» **WORK REQUEST**
Find "Task: Open the Storage tab" and "Task: Open the Middle East menu item" in the records below. Copy the lines holding them and every line between, exactly, and no others.

Extracted data entries:
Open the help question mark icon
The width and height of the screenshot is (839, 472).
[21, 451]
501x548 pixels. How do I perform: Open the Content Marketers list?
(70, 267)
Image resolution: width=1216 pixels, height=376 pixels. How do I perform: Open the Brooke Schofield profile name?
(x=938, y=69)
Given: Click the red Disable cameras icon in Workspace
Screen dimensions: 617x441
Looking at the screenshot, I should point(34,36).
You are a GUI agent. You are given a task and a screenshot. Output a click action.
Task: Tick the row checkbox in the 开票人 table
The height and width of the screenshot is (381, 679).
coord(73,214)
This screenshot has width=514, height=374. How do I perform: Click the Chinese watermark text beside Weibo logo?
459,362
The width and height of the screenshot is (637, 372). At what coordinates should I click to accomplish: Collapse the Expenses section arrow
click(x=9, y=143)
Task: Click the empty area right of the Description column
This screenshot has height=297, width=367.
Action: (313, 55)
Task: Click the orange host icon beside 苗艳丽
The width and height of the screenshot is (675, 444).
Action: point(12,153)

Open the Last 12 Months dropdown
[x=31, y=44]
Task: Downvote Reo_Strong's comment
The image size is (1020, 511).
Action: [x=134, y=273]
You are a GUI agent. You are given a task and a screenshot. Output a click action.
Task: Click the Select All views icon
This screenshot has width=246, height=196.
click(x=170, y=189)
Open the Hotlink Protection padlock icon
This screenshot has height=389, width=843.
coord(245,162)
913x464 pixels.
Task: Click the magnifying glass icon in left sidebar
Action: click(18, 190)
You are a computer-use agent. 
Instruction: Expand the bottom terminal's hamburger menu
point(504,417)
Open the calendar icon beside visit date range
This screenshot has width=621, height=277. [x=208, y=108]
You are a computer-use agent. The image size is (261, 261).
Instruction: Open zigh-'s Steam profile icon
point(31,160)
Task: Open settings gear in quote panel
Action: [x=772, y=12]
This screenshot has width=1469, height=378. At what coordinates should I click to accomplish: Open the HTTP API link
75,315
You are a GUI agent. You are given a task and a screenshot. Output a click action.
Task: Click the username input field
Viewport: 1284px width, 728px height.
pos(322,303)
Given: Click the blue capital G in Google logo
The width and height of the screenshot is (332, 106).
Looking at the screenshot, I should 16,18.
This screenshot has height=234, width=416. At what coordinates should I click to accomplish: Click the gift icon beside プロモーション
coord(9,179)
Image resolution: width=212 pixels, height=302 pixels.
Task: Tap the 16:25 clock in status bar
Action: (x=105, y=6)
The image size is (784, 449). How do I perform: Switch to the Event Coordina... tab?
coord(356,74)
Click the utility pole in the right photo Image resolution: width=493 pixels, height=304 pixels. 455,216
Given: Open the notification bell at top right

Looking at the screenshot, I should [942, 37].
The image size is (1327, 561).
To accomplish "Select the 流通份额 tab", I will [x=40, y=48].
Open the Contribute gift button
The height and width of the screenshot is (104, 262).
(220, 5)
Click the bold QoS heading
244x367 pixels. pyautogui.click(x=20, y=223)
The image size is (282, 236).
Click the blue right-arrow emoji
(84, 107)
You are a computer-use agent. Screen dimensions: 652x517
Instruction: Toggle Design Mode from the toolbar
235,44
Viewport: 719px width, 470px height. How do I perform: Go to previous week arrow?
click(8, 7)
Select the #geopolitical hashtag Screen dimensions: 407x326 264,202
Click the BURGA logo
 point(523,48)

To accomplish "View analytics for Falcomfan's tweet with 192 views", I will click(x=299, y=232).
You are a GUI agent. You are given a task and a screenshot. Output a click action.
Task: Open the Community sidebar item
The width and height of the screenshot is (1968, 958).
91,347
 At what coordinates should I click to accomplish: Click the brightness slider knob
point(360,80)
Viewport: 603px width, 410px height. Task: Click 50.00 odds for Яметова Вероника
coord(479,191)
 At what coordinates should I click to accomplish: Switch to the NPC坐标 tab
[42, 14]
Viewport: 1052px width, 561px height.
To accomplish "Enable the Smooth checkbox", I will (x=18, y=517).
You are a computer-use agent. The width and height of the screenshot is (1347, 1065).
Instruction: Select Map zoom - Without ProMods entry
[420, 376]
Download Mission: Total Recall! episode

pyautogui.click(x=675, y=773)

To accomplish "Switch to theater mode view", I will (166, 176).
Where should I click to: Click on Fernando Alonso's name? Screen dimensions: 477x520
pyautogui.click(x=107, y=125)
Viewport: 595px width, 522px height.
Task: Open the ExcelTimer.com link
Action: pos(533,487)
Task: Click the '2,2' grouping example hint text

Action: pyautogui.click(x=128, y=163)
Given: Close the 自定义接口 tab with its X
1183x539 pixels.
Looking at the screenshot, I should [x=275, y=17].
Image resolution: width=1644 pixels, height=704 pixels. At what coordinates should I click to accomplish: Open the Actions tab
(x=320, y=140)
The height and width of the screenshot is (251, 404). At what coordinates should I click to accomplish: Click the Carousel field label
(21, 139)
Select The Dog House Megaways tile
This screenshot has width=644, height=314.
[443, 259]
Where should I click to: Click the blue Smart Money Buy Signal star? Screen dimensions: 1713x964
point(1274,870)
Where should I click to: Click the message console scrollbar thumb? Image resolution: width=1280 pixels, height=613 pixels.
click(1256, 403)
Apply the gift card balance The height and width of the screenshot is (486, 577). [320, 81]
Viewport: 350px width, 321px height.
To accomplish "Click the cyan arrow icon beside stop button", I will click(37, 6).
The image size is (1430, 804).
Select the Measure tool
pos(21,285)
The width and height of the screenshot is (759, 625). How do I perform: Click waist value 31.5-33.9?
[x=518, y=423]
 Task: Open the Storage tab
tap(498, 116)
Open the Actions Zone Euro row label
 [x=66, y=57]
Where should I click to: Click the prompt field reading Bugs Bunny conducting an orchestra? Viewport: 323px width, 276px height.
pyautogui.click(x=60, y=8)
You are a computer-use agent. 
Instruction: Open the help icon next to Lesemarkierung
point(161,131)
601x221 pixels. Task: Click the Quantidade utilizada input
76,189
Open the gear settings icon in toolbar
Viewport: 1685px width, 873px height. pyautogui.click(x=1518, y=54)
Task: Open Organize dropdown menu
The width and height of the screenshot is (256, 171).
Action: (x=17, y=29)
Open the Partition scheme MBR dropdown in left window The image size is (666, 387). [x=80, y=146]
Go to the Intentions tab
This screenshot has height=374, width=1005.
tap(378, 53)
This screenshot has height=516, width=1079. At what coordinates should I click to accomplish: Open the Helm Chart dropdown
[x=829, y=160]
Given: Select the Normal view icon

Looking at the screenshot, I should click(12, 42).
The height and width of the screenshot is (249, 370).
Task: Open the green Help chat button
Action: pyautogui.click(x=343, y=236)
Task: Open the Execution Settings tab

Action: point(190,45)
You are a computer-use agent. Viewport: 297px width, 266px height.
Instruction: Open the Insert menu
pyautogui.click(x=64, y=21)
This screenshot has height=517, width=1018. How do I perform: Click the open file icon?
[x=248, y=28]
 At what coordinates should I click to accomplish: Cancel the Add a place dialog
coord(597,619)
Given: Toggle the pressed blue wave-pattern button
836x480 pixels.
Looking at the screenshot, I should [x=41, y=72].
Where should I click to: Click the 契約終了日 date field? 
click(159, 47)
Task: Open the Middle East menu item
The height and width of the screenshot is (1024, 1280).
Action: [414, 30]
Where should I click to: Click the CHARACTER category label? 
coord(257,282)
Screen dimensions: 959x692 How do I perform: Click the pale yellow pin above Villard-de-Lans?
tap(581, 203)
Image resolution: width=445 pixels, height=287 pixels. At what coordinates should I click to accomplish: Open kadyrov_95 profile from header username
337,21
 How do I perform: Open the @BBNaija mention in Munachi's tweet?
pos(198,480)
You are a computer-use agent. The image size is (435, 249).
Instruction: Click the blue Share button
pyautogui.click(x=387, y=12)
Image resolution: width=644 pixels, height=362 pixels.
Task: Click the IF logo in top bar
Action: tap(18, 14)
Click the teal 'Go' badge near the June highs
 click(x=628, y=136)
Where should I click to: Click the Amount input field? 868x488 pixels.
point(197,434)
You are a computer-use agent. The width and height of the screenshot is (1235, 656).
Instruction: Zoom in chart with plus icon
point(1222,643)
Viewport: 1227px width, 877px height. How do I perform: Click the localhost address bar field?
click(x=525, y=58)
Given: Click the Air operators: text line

» **TASK ANSWER**
 Task: Open the Storage tab
tap(498, 116)
Open the Actions Zone Euro row label
 [x=66, y=57]
Where should I click to: Click the prompt field reading Bugs Bunny conducting an orchestra? Viewport: 323px width, 276px height.
pyautogui.click(x=60, y=8)
You are a computer-use agent. 
Instruction: Open the help icon next to Lesemarkierung
point(161,131)
601x221 pixels. Task: Click the Quantidade utilizada input
76,189
Open the gear settings icon in toolbar
Viewport: 1685px width, 873px height. pyautogui.click(x=1518, y=54)
Task: Open Organize dropdown menu
The width and height of the screenshot is (256, 171).
Action: (x=17, y=29)
Open the Partition scheme MBR dropdown in left window The image size is (666, 387). [x=80, y=146]
Go to the Intentions tab
This screenshot has height=374, width=1005.
tap(378, 53)
This screenshot has height=516, width=1079. At what coordinates should I click to accomplish: Open the Helm Chart dropdown
[x=829, y=160]
Given: Select the Normal view icon

Looking at the screenshot, I should click(12, 42).
The height and width of the screenshot is (249, 370).
Task: Open the green Help chat button
Action: pyautogui.click(x=343, y=236)
Task: Open the Execution Settings tab

Action: point(190,45)
You are a computer-use agent. Viewport: 297px width, 266px height.
Instruction: Open the Insert menu
pyautogui.click(x=64, y=21)
This screenshot has height=517, width=1018. How do I perform: Click the open file icon?
[x=248, y=28]
 At what coordinates should I click to accomplish: Cancel the Add a place dialog
coord(597,619)
Given: Toggle the pressed blue wave-pattern button
836x480 pixels.
Looking at the screenshot, I should [x=41, y=72].
Where should I click to: Click the 契約終了日 date field? 
click(159, 47)
Task: Open the Middle East menu item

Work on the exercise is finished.